Sociology professor Norman Goodman, who practices Judaism, said the administration was wrong for not including student and faculty opinion when the proposal was first drawn up, and that people’s religious beliefs are more important than an organized calendar.

“One consensus that everyone shares is that the process [by which] it was done was atrocious,” said Goodman. “Students, as well as faculty and staff, will be hurt when administrators take unilateral action without consulting those groups [on] issues that affect them. Respect for faculty and students and staff should be more important than the goal of efficiency.”

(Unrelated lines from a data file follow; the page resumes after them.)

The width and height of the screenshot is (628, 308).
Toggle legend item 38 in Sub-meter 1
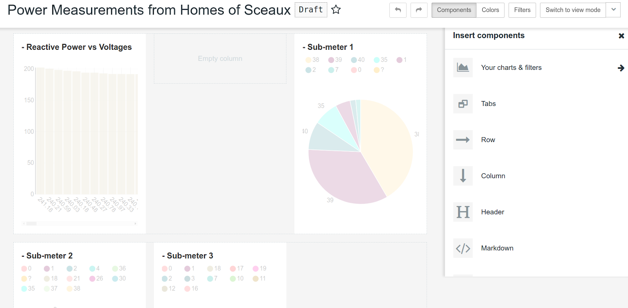(x=312, y=60)
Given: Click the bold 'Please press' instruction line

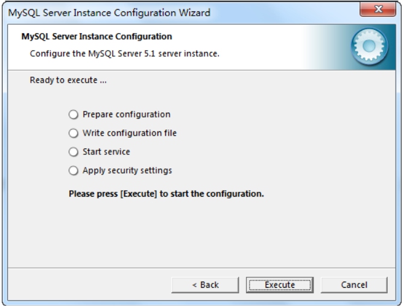Looking at the screenshot, I should coord(166,194).
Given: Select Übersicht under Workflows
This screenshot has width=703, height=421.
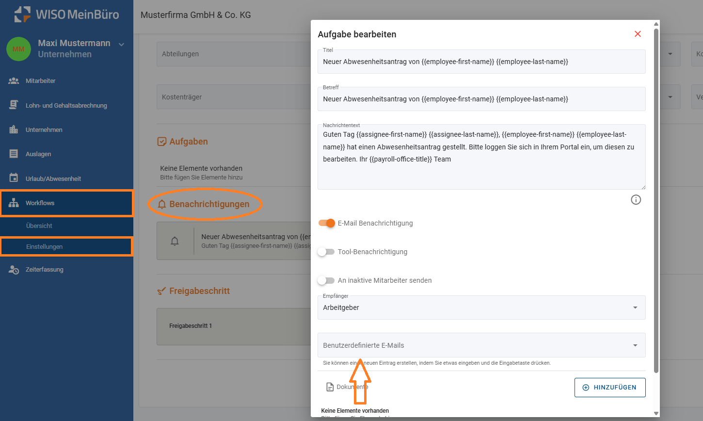Looking at the screenshot, I should coord(39,226).
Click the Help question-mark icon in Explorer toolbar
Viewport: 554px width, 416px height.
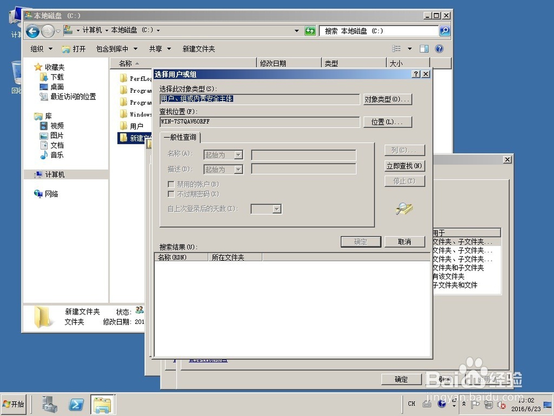(439, 49)

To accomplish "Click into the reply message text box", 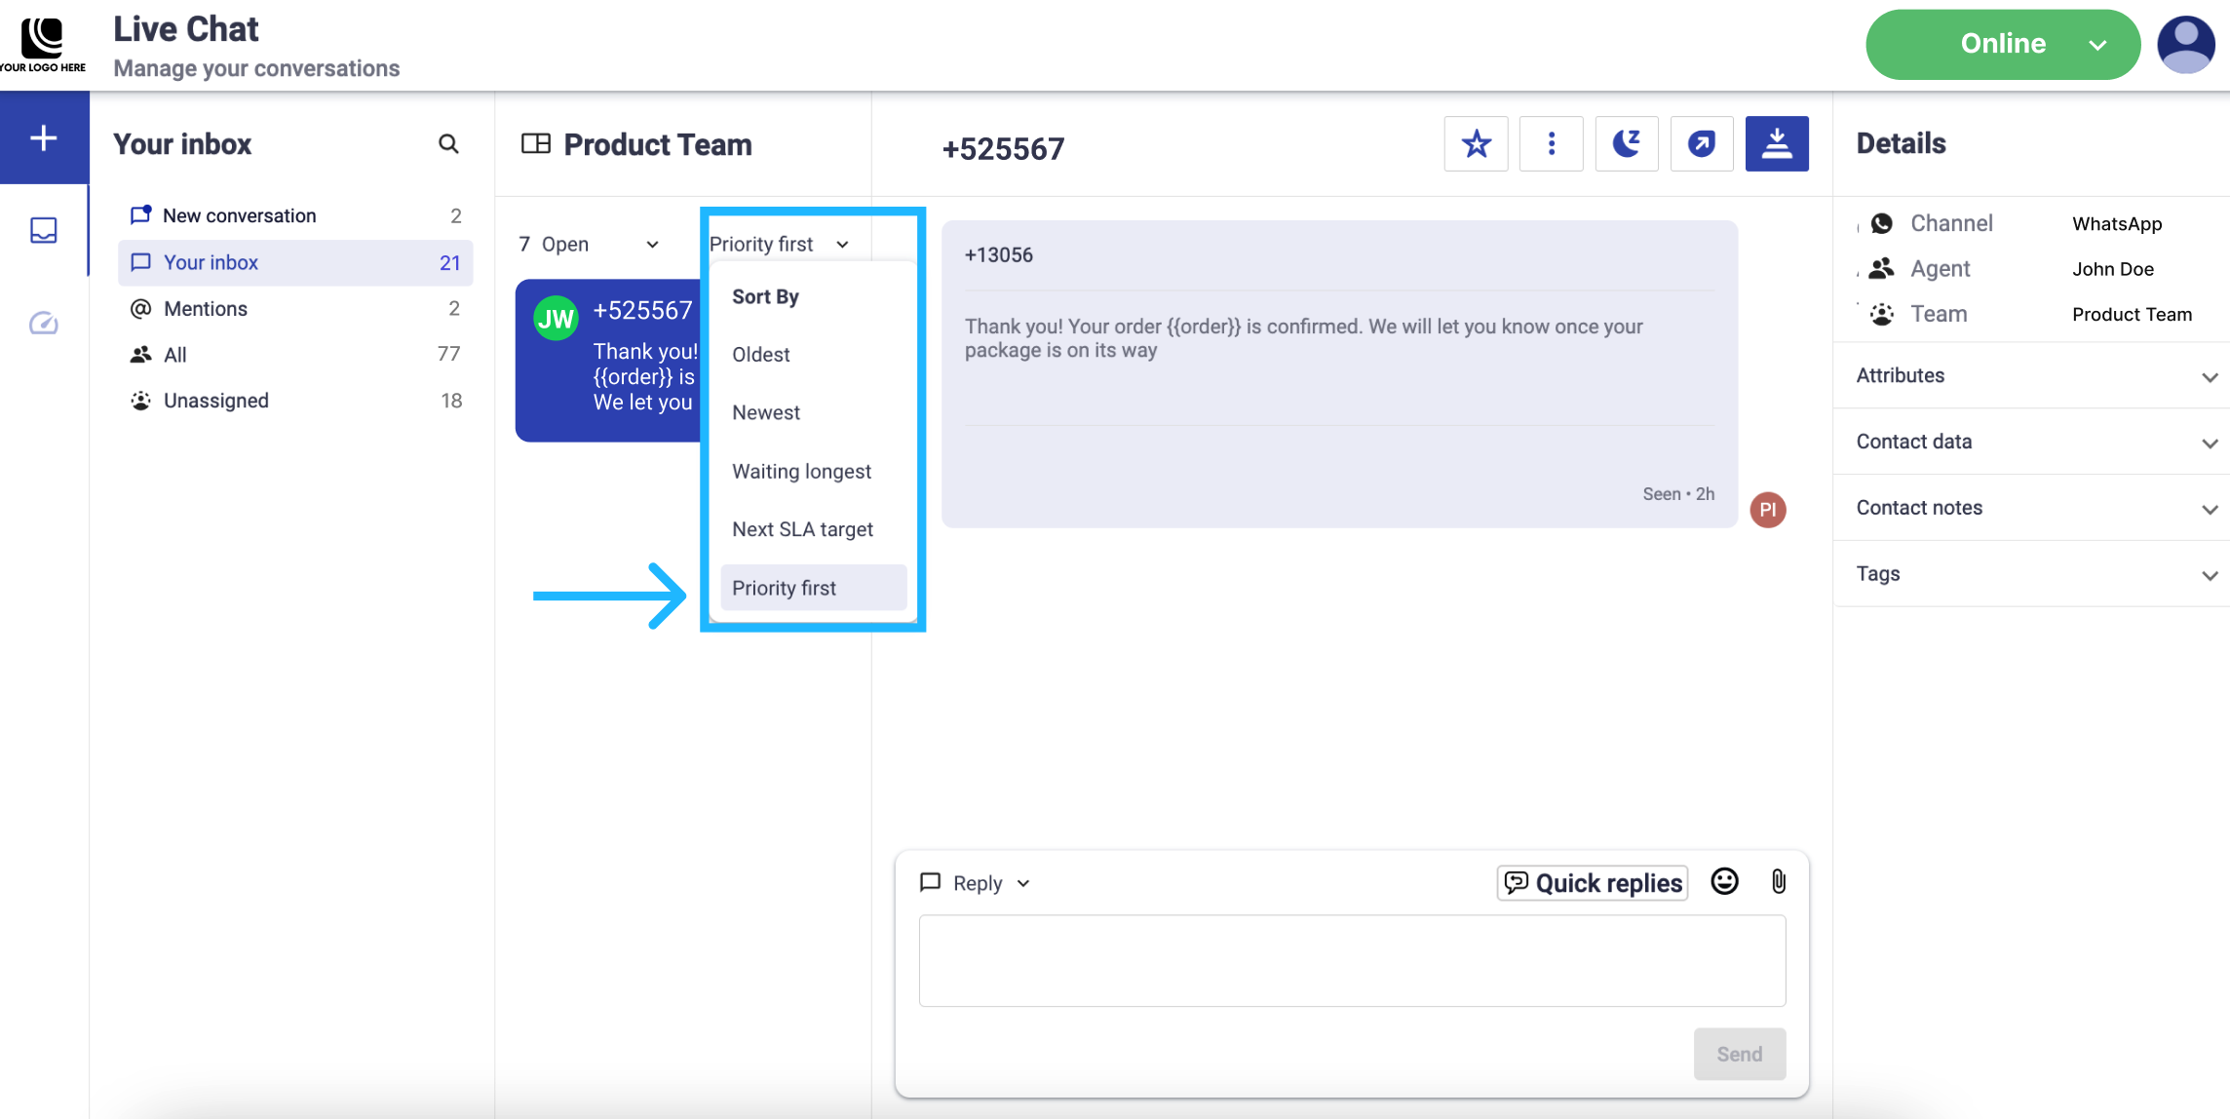I will point(1351,960).
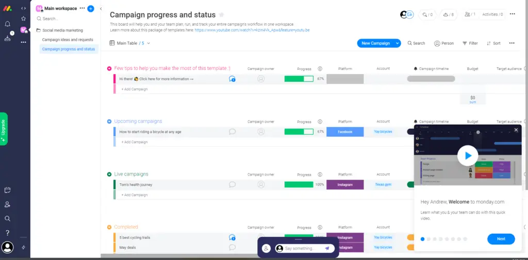This screenshot has width=528, height=260.
Task: Click the favorites star in left sidebar
Action: pyautogui.click(x=23, y=19)
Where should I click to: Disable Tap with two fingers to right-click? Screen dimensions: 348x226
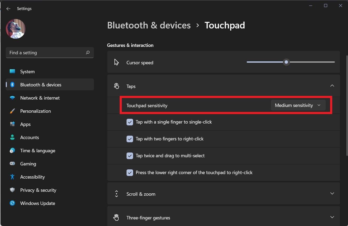coord(130,139)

Journalism major Michelle Okma, an atheist, said that students’ beliefs are important and should be respected, even by those who do not agree with them.

“I think it’s harmful to enforce on someone who grew up with these beliefs,” she said. “You have to be respectful of what they believe even if you’re not personally connected to those beliefs.”

Those who support the changes do so on the grounds that they promote equality among all students and their religious beliefs. Although a retraction from earlier calendar amending proposals, many also believe that reading days are important and will be more efficient for students during finals week.

“I absolutely encourage religious holidays being dismissed because reading days are more beneficiary,” said Julienna Magrid, an English and American studies student and a Christian.

Some feel that students should respect the school’s decision because the school is secular and should not follow a religious calendar.

“I feel like in terms of being a state school, [it] makes sense not to have a religious calendar,” said music major Kyle Manley, a Catholic. “It is a problem, but at the same time, I’m not sure if that’s the school’s problem.

“It’s fair because it’s a public school,” said a Muslim student who asked to remain anonymous.

“Obviously, if [students or faculty] wanted to take the days off the school would accommodate their religious commitments.”

The original calendar committee was set to meet in 2015 and was expected to address previously unconsidered Muslim holidays. Chaplain Sanaa Nadim of the Interfaith Center said she was hurt that Muslim holidays were not considered earlier, but that she and the Interfaith Center would continue to work with the administration for the betterment of student life.

“For me, it was disappointing because my dream was, after 23 years of service, that the Muslim holidays would finally be observed on the calendar,” she said. “I believe the administration is well intended. I believe that we should have had, maybe, more conversation. More conversation and more consensuses [incorporating] people who are more involved in religious life on campus.”

The date when the calendar will be finalized is still unknown. In regards to the administration incorporating student input, Maloof said he believes both sides need to discuss how they feel in order to compromise.

“In general, I think there needs to be a chance for both groups to air their observations,” he said, “and then see how we can meet those from opposite ends.”